■ Parts of the exercise ■
- A) From the transit comment thread, write out the passage starting with "You forgot the" and going on through "that shipping possible.".
- B) Answer these questions using the transit comment thread.
(i) In Connecticut, which tax is there talk of raising to expand the Metro trains?
(ii) In the punch card idea, what would a customer get with every 10th cup of coffee?
(iii) Who is cited regarding privately built roadways and lighthouses?
- C) For each statement, say whether it agrees with the transit comment thread.
(i) Rail lines receive all of their funding from user fees.
(ii) The proposal that MP mentions includes a new rail line between New Haven and Hartford.
(iii) MP claims to be one of the commuters being subsidized.

■ Text shown ■
________________________________________
Via Raimondo's interesting column at antiwar.com:

http://antiwar.com/justin/

BTW, It's great to have this non-left and solidly libertarian anti-war site on the cutting edge.

|6.7.05 @ 10:27PM|

crimethink,

Because rail lines, like roadways, airports, seaports, lighthouses, and pretty much all transportation infrastructure, don't get all of their funding from user fees. Their operations are subsidized.

|6.7.05 @ 11:26PM|

Ah, well, they shouldn't be. And they don't need to be.

Roadways have been privately built, owned, operated and funded. So have lighthouses. (Per Ronald Coase.)

|6.8.05 @ 12:04AM|

I remember reading, perhaps in Reason, that in some places in SoCal a few of decades ago, development occurred so fast that government's couldn't keep up so that the roads and attendant infrastructure were built and maintained by the private residential and commercial developers.

|6.8.05 @ 12:23AM|

...Make that:"...development occurred so fast that *governments* couldn't keep up..."

|6.8.05 @ 2:58AM|

I'm trying to see the logic of a regional sales tax for the Metro. I could understand (maybe not agree with, but understand) the logic behind a sales tax levied in the immediate vicinity of Metro stops. But if the region for this regional sales tax extends more than a half mile away from the Metro line then I have a hard time seeing the logic.

And even if the tax were only levied in the immediate vicinity of a Metro stop, I can think of a more market-based way for businesses to foot some of the bill for the Metro if they benefit from the presence: Allow businesses to buy Metro passes at standard rates and then sell at whatever price they want. Businesses might actually choose to sell Metro passes at a loss to bring in more customers.

For instance, Starbucks might sell discount Metro passes to anybody who buys a cup of coffee, to bring in people who might otherwise buy coffee elsewhere. Or do a punch card deal where with every 10th cup of coffee you get a $3 Metro pass. Or something.

The result would be that businesses would pick up more of the tab rather than riders, reflecting the benefits that businesses derive from the presence of the Metro. And the lower effective rates paid by riders would mean either (1) more riders and more revenue or (2) Metro can increase rates without losing many riders, because many riders are paying lower rates.

In any case, I'm not convinced that taxes are the only way to bring in more revenue for the Metro.

|6.8.05 @ 8:51AM|

Slightly off-topic, but here in Connecticut there's talk of raising the gas tax (already among the highest in the nation) to expand our Metro trains. However, the only part of Connecticut that has actual commuter trains is the super-wealthy suburbs-of-Manhattan part, and the majority of those train riders are the wealthy commuters. So in essence, Connecticut wants to make middle-class people like me have a more expensive daily commute in order to subsidize the commute of people in rich towns like Greenwich and Darien.

If commuter trains are so great, why not make the RIDERS pay for them, rather than sticking the bill on people who couldn't ride the trains if we wanted to, because they don't go where we live and work?

MP|6.8.05 @ 9:41AM|

Jennifer,

You forgot the best part of that proposal...the new rail line they want to put in between New Haven and Hartford. Talk about boondogle...

And, yes, I'm one of those commuters that you are subsidizing. Thanks so much for all your hard work.

|6.8.05 @ 9:51AM|

Steveo,

There have indeed been private roadways by lighthouses, but they were only possible because of the existence of a much larger public transportation system. Your private turnpike won't be making any money if it doesn't connect to a larger road system. And there wouldn't be enough ships to pay for your private lighthouse if there weren't a ton of public lighthouses and ports to make all that shipping possible.
________________________________________
■ Provided material ■
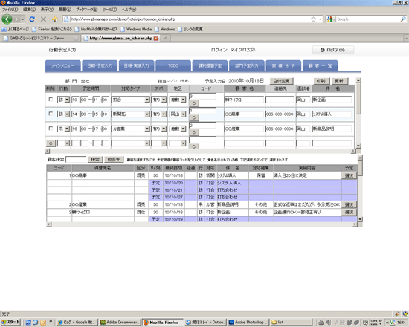409x327 pixels.
Task: Click the Firefox back arrow button
Action: (7, 19)
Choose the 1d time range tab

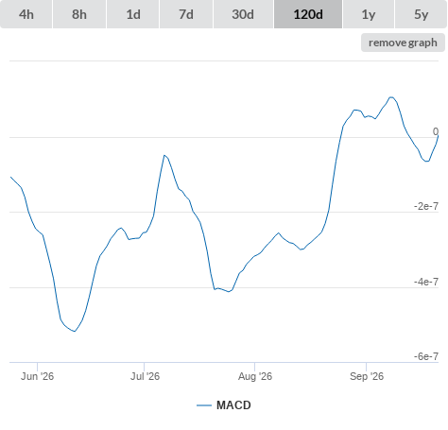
________________________________________
■ Solutions to the exercise ■
- A)
You forgot the best part of that proposal...the new rail line they want to put in between New Haven and Hartford. Talk about boondogle...

And, yes, I'm one of those commuters that you are subsidizing. Thanks so much for all your hard work.

|6.8.05 @ 9:51AM|

Steveo,

There have indeed been private roadways by lighthouses, but they were only possible because of the existence of a much larger public transportation system. Your private turnpike won't be making any money if it doesn't connect to a larger road system. And there wouldn't be enough ships to pay for your private lighthouse if there weren't a ton of public lighthouses and ports to make all that shipping possible.

- B)
(i) The gas tax.
(ii) A $3 Metro pass.
(iii) Ronald Coase.

- C)
(i) No: "don't get all of their funding from user fees. Their operations are subsidized."
(ii) Yes: "the new rail line they want to put in between New Haven and Hartford."
(iii) Yes: "And, yes, I'm one of those commuters that you are subsidizing."